The Courtship and Marriage of Sts. Anne and Joachim

From ‘Courtship of the Saints: How the Saints Met Their Spouses’

Detail of ‘The Meeting of Joachim and Anne Outside the Golden Gate of Jerusalem,’ by Filippino Lippi, 1497
Detail of ‘The Meeting of Joachim and Anne Outside the Golden Gate of Jerusalem,’ by Filippino Lippi, 1497 (photo: Public domain via Wikimedia Commons)

Editor’s Note: The following is an excerpt from the section titled: “Saints Joachim and Anne.” The included quotes are from Vol. I of this source; pages of non-quoted material from that book are also referenced in brackets, rather than in standard footnotes. 

God cares about every marriage, but even more so when it involves His coming into the world. Every year on July 26, the Church celebrates the feast day of Saints Joachim and Anne. They hold the distinction of being the only couple in the world whose child, Mary, was conceived without original sin. But even more importantly, their grandson is Jesus! One would think that such holy peo­ple would be mentioned in Scripture, but this is not the case. Instead, Saint Matthew’s genealogy account men­tions Jacob, the father of Joseph, and traces his lineage through his father’s side (see Matt. 1:16). And yet, Saints Joachim and Anne’s hidden role in salvation history is undeniable. What we know about this holy couple comes from the “Protoevangelium of James” — one of the apocryphal writings and what is a form of private revelation. This combined with the mystical visions of Blessed Anne Catherine Emmerich, an Augustinian Religious Sister, offers unique insights into the parents of the Blessed Mother.

Our Lord revealed His entire life to Blessed Anne Catherine Em­merich, which can be found in TAN Books’ four-volume set, The Life of Jesus Christ and Biblical Revelations. These works have received ap­proval from many bishops and priests.

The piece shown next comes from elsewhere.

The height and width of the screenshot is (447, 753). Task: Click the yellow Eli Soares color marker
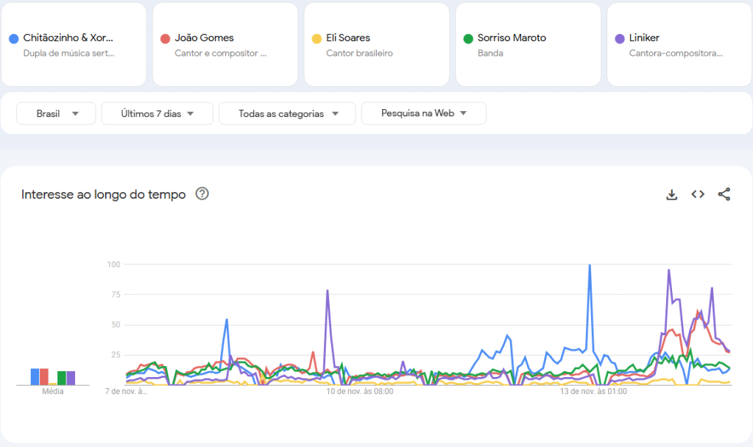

Saint Anne, a descendant of a line of prophets and holy souls, was raised in the Temple from age five to seventeen. On her mother’s deathbed, Anne was given charge of her siblings and was commanded to marry, “for she was a vessel of promise.”At the age of nineteen, Anne married Joachim [Emmerich, 124]. Normally, Anne would have chosen her spouse from the Levites of the tribe of Aaron, as her relatives had done, but God led her to marry Joachim from the house of David. It was said that Anne had many potential candi­dates for marriage. According to Blessed Anne Catherine Emmerich’s vision of Anne, “she was not strikingly beauti­ful, though prettier than some others. Her beauty was not to be compared with Mary’s, but she was extraordinarily pious, childlike, and innocent.”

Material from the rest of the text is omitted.